When making a film, Terrence Malick speaks to his collaborators in poetic images. To Martin Sheen in Badlands (1973), he said: ‘Think of the gun in your hand as a magic wand.’ To the post-production team (editors and sound mixers) on The Thin Red Line (1998), he advised: ‘It’s like moving down a river, and the picture should have the same kind of flow.’ And to Jörg Widmer, his Steadicam operator for The New World (2005), he whispered: ‘You have the quail at the wing when it’s about to fly.’ What kind of directions are these to give your actors and technicians? Malick does not talk to them about the usual, conventional things: the inner psychological or emotional states of characters; the themes or intentions of the story. He does not even talk about the composition of the shots or the editing pattern he envisages for them. Rather, in every case, he asks those who work with him to inhabit a state, a mood, a feeling that is captured in a precise physical image: the wand in the hand, the water in the stream, the bird at the wing.

Furthermore, all these are images of movement, transformation, transience, ephemerality: the wand changes the form of things (and itself metamorphoses from a gun), the water is never a fixed body, the bird is still for only a moment. There is a touch of Stan Brakhage (who was a fervent Malick admirer) in this poetic ambition: to film the things of the world (people, animals, flora and fauna) before they acquire their names, before they coalesce into firm shapes, objects, identities ... Indeed, Brakhage made a film called The Animals of Eden and After – and could there be a better title for the cinema of Terrence Malick, with its obsessive central myth of Eden before and after the Fall?

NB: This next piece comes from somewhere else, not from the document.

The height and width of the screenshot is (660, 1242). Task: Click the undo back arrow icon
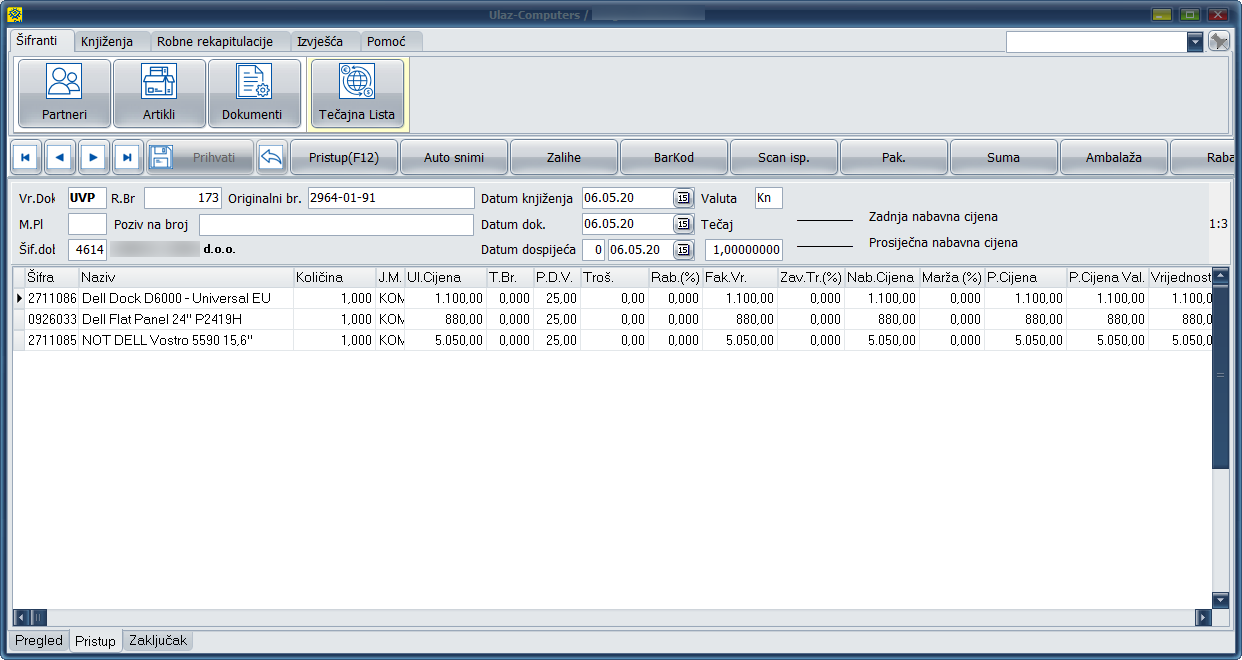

Before and after ... but during? It is hard to find the decisive, dramatic moment when things happen in Malick’s films. When exactly does the relationship between Bill (Richard Gere) and Abby (Brooke Adams) fall apart in Days of Heaven (1978)? When precisely does Holly (Sissy Spacek) begin to suspect that Kit (Sheen) is crazy in Badlands? When does the inner conversion take place that changes the soldier Welsh (Sean Penn) from hardened cynicism to reflective tears in The Thin Red Line? Malick likes to skip the middle of any story, any action, any state of mind or mood; indeed, his own career, with that twenty years of invisible activity between 1978 and 1998, is an enigma without a conventional mid-period (as we say of painters). Nick Nolte circled this enigma well, when he shared his realisation that Malick has what no other mainstream American filmmaker has ever had: time ...

 

1. Giorgio Agamben, Remnants of Auschwitz: The Witness and the Archive (New York: Zone Books, 2002), pp. 125-128.

 

  The time that Malick takes, and the time that he makes, that he hollows and stretches out on the screen, give us a sense of expansiveness: an epic and lyric feeling. But what is expanded, exactly? Never the moment that something happens, only the before and after ... And in this, he finds an unlikely artistic uncle in Jean-Luc Godard (although it is not so unlikely when one realises how much of Pierrot le fou there is in Badlands): in Le Mépris (1963) we can never grasp the moment when a wife stops loving her husband, and Éloge de l’amour (2001) offers (in an inverted chronology) the before and after of a suicide. The philosopher Giorgio Agamben has a powerful way of describing this state of affairs: human beings, he argues, are always caught in a shuffle between feeling as if they are living just before the feast or just after the feast, but never at or in the feast; to live is to be perpetually out of phase with ‘the moment’ when everything (feeling, perception and action; self, other and environment) should click together. (1) To live in the moment, to live your destiny: these are common American delusions, but they are not the sort of Americana to which Malick is drawn.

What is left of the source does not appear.